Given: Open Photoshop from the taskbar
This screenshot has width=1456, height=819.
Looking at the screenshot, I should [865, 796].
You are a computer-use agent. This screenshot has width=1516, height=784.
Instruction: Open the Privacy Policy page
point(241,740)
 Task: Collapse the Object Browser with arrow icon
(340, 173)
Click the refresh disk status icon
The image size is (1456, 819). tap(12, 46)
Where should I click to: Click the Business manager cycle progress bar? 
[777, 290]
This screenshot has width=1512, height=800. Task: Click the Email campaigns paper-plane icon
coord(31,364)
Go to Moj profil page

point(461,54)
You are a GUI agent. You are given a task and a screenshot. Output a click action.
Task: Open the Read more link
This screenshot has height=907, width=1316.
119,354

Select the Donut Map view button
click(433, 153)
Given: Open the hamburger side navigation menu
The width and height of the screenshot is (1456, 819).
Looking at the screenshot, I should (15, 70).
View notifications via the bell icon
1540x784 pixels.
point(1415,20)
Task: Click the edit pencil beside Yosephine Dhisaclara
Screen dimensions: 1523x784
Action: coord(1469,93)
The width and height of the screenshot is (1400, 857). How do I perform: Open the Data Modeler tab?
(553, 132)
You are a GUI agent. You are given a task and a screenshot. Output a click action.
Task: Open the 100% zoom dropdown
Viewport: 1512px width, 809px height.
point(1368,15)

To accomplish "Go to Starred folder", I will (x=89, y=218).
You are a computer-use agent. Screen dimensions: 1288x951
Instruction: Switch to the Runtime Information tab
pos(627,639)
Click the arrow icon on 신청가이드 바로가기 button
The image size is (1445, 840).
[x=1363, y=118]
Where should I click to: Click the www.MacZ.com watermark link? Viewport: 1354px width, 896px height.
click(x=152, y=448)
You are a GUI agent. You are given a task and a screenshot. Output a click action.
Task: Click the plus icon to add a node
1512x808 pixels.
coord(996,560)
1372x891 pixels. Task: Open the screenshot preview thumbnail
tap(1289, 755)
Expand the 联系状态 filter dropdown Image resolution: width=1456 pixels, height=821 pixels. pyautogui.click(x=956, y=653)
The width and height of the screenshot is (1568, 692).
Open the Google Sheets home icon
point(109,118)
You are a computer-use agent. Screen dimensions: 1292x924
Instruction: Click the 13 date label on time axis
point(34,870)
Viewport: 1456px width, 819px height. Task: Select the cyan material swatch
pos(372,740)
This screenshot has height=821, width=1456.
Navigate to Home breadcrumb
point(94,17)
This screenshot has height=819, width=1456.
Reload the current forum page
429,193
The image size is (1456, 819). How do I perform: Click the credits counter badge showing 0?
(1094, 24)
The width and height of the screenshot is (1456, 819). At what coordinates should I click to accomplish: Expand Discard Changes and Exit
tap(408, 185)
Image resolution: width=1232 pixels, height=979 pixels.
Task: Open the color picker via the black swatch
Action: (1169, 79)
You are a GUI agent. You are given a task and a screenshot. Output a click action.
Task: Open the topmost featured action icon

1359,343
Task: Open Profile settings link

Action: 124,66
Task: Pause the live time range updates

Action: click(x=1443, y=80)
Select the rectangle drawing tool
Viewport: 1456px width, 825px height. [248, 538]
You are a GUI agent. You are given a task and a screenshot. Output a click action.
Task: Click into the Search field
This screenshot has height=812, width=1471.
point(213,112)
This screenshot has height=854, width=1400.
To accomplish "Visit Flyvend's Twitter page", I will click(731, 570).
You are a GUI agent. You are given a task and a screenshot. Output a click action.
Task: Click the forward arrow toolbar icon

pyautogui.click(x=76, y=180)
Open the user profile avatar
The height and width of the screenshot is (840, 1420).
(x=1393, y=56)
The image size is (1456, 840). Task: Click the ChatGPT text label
....
Wherever the word "dropdown" shows up in the material, copy the line it is on.

**RESULT OF THE TASK**.
Task: Open the 100% zoom dropdown
Expand the 联系状态 filter dropdown Image resolution: width=1456 pixels, height=821 pixels. pyautogui.click(x=956, y=653)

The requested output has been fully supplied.